原作版は重苦しくない世界観で人の生死などは描写せずともこれだけ感動、ドラマを読者に与えられるんだ、というところをすごいと感じていたので、映画版が打ち出した兄の死という装置は陳腐に感じた。

 

あとスラムダンクの世界ってこんなに冷たいやつ、嫌なやついるんだっけ?となった。(幼少期りょーちんの対戦相手、それを観にきてたコーチ、ドリブルにうるさいと怒るアパートのおばさん等)

感じ方次第の話になっちゃうけど、原作でも豊玉工業とか沢北呼び出しとかあったけどこんなじめっとした感じはしなかった。

シリアス度の高さ、作風の違いを如実に感じた。

この映画の感じだと原作の爆音イヤホン居眠り運転流川普通に大ごとになりそう。
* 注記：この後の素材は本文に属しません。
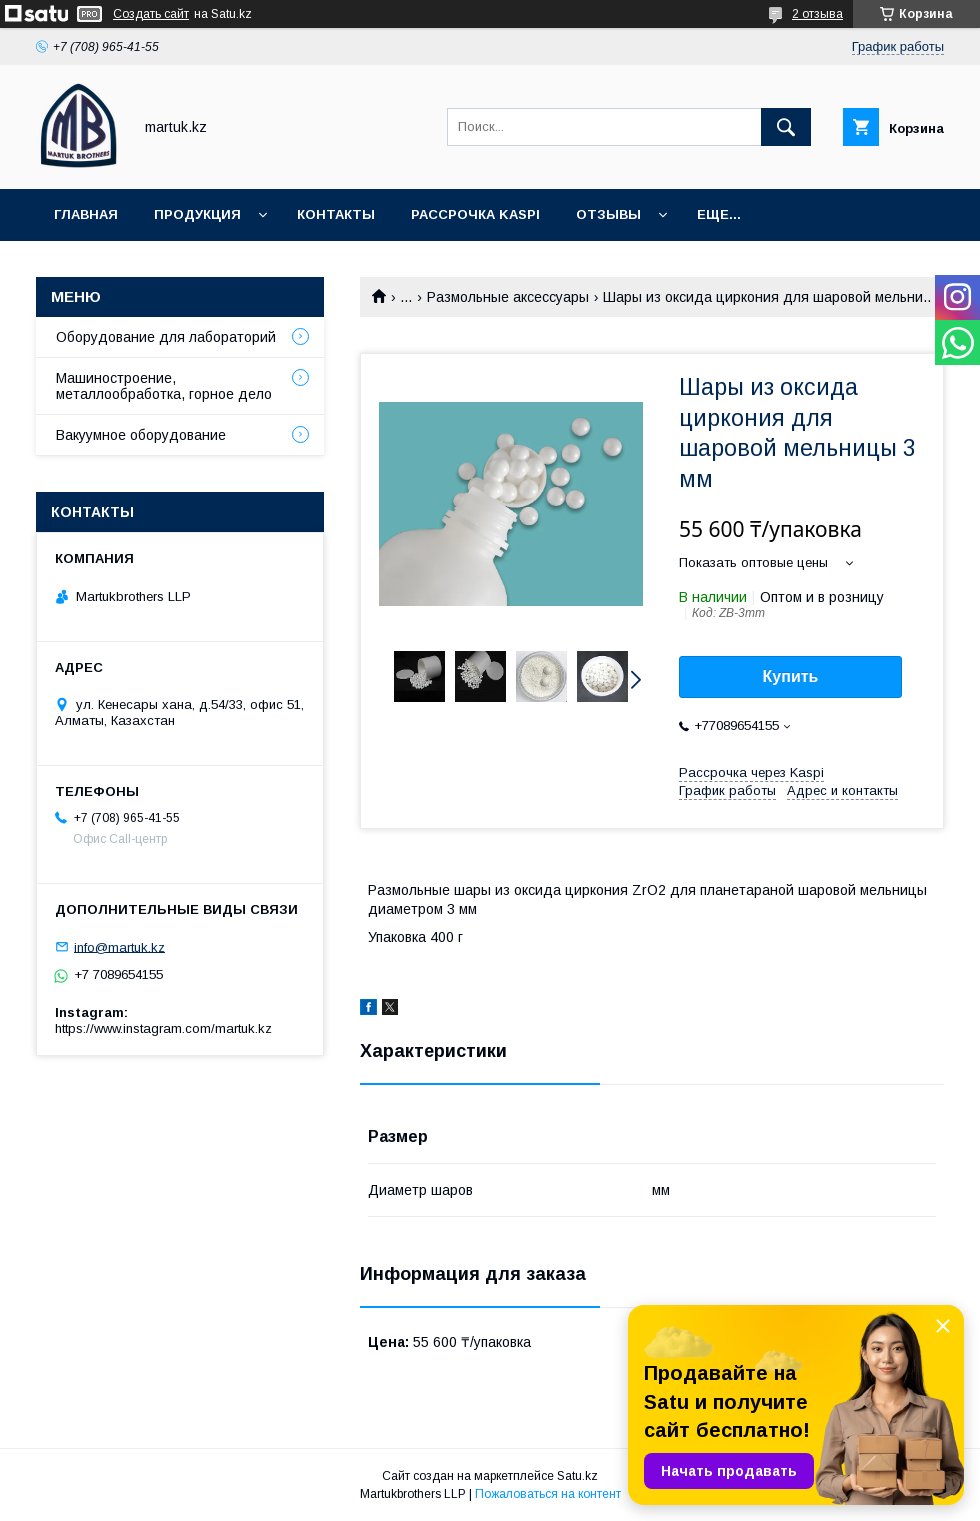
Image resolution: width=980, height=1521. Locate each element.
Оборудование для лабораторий (166, 337)
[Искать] (786, 127)
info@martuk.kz (119, 946)
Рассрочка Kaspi (475, 214)
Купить (791, 676)
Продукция (197, 214)
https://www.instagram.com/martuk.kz (163, 1028)
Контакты (336, 214)
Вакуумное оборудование (141, 435)
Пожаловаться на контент (548, 1494)
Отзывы (608, 214)
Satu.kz (577, 1476)
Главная (86, 214)
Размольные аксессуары (508, 297)
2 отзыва (817, 14)
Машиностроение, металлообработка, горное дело (164, 386)
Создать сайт (151, 14)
あんなんただの交通事故だしぶつかったのが子どもだったらどうすんだみたいな。

 

演出ももうちょっと見せ方あったんじゃないかと言う部分が多々あった。

泣かせまっせ〜!みたいなピアノのBGMとか観てて少し寒かったり、花道のガイジ行動があんまり漫画版みたいにギャグシーンナイズされてなくて共感生羞恥を感じたりした。

 

あと完全に好みの話だけど少年期りょーちんの一重っぽくて顎がない感じのキャラデザが好かなかった。今の井上雄彦先生の絵の感じ。井上先生ももうとんでもねえ大御所だし、話も、絵も、趣味が変わっちまうんだろうなと感じた。スラムダンクの絵柄が少年漫画最強まであると思ってる自分からすると悲しい。

 

ネガティブなことばかり書いたけど山王戦の映像は結構好きだった。構図も動きもかなり凝ってるように感じた。

映画スラダンはクソ映画!くらいに好かなかった点羅列しちゃったけど、総じて60点くらいだった自分には。おお、となるとこもまあ、あった。
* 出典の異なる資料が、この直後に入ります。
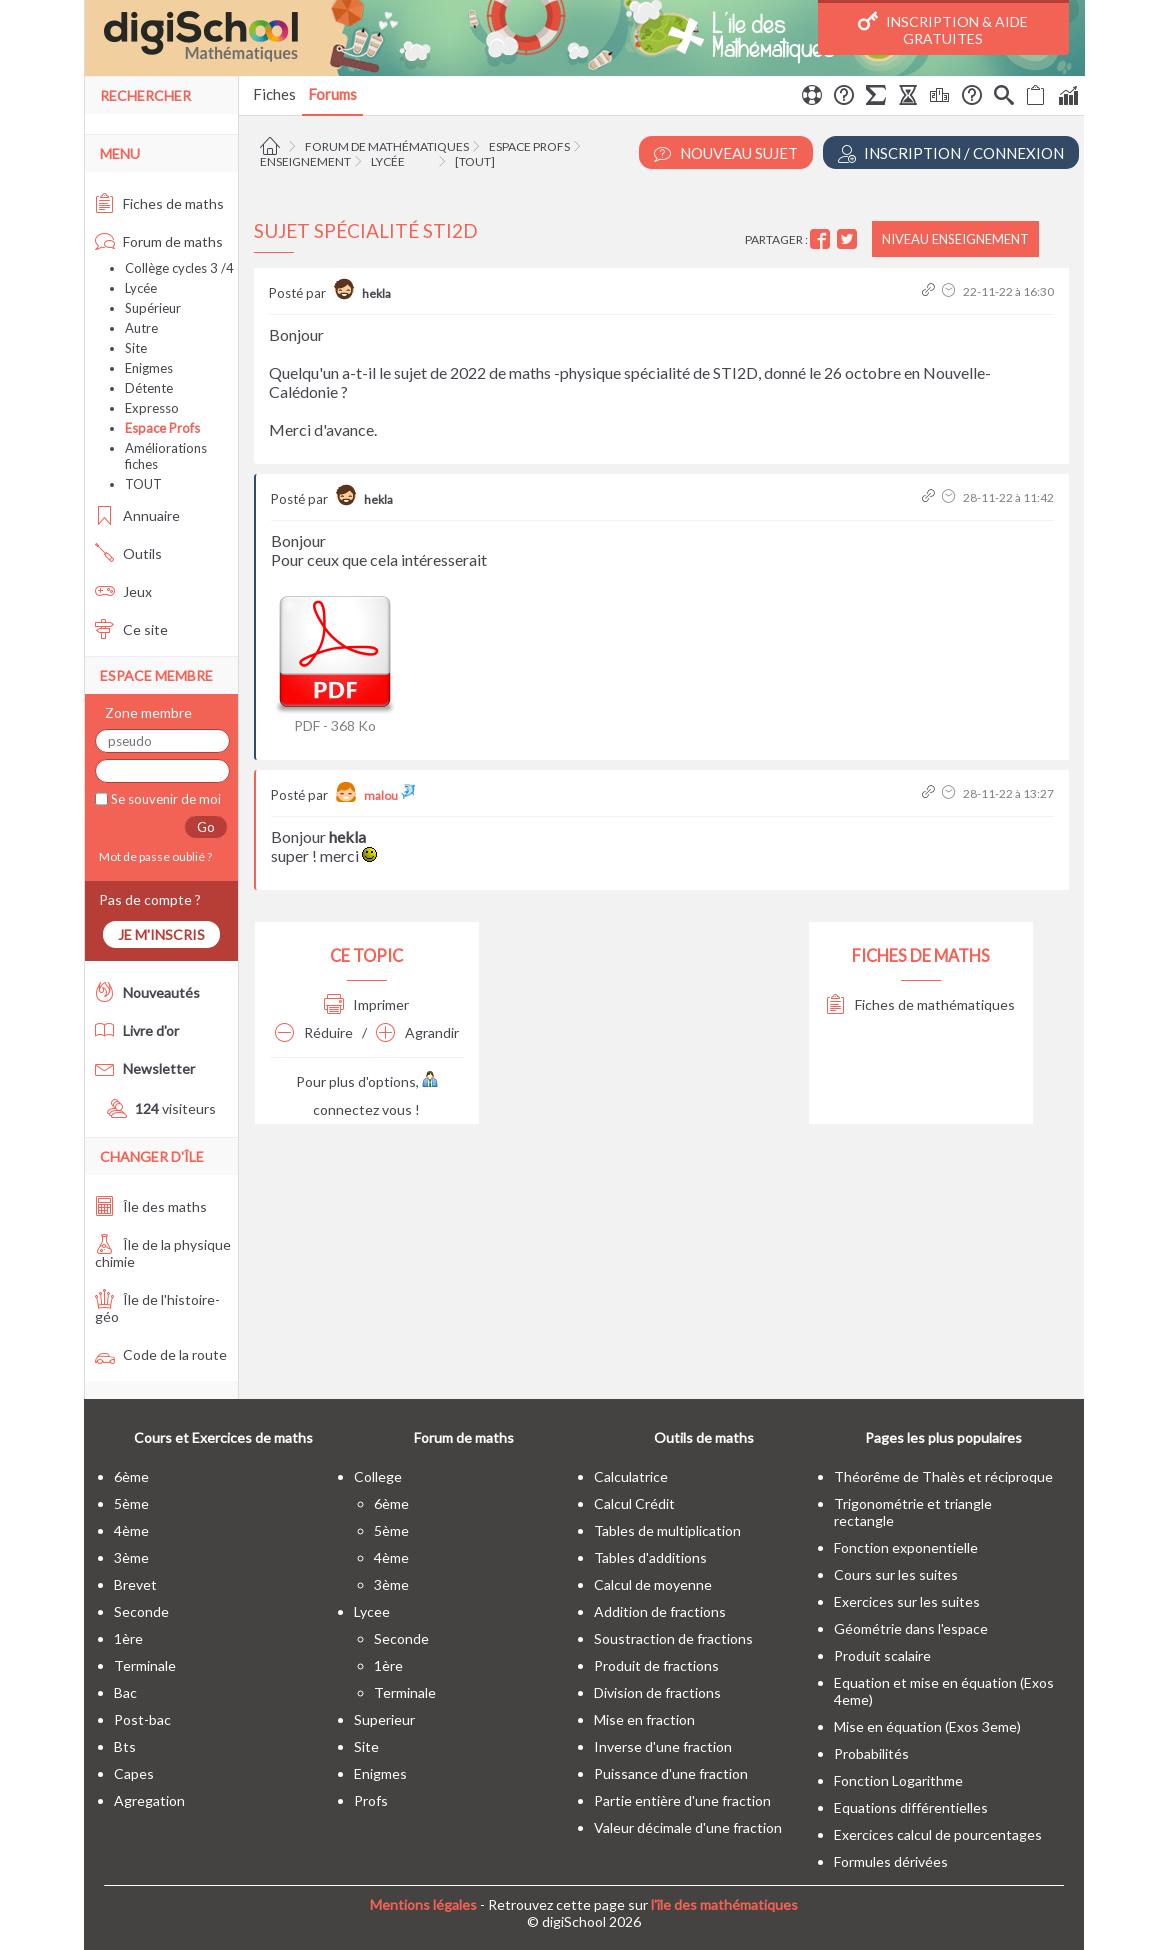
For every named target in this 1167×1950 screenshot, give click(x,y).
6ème (131, 1476)
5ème (131, 1503)
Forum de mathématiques (387, 146)
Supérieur (153, 308)
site (366, 1746)
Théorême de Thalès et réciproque (943, 1476)
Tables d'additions (650, 1557)
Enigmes (149, 368)
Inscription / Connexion (951, 153)
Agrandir (417, 1032)
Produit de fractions (656, 1665)
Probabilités (871, 1753)
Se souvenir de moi (164, 799)
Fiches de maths (159, 203)
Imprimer (366, 1004)
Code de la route (161, 1354)
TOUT (143, 484)
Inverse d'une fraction (663, 1746)
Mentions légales (423, 1904)
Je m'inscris (161, 934)
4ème (131, 1530)
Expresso (152, 408)
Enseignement (305, 161)
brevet (135, 1584)
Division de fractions (657, 1692)
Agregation (149, 1800)
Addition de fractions (660, 1611)
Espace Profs (529, 146)
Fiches (274, 94)
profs (371, 1800)
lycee (372, 1611)
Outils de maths (704, 1437)
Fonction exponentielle (906, 1547)
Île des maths (151, 1206)
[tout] (475, 161)
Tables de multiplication (667, 1530)
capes (134, 1773)
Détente (149, 388)
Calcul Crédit (634, 1503)
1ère (128, 1638)
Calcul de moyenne (653, 1584)
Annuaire (137, 515)
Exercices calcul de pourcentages (938, 1834)
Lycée (388, 161)
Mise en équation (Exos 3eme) (927, 1726)
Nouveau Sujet (726, 153)
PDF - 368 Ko (335, 661)
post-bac (142, 1719)
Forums (332, 94)
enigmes (380, 1773)
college (378, 1476)
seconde (141, 1611)
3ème (131, 1557)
でも最高の映画とか、2回観たとか、そんな感想はねえよなマジで。

 

 

ネットで大反響!みたいなものに素直に乗っかれる人達と趣味が合わないことがあるのは元からわかってたけど、最近はそういうものを冷笑してる人達とも趣味が合わないことが多くて、俺が言うことってどこでもウケないんじゃねーかな、俺ってクソつまんねえんじゃねーのかなと、不安になる。

 

流行りに乗った人をマスだと見下してマウントをとりたいとか、逆張り精神とか一切無しで、あんたほど映画観てるって言う人がこれをそんなに褒める!?そこまで大したものじゃない、というか、なんならおもしろくないだろっていう感情に、心底からなる。

 

その作品に求めてるものとか、どういったものが好みなのかとかそういうのが人それぞれ違うというだけで、数の大小はさておき、俺と合う人もいるか。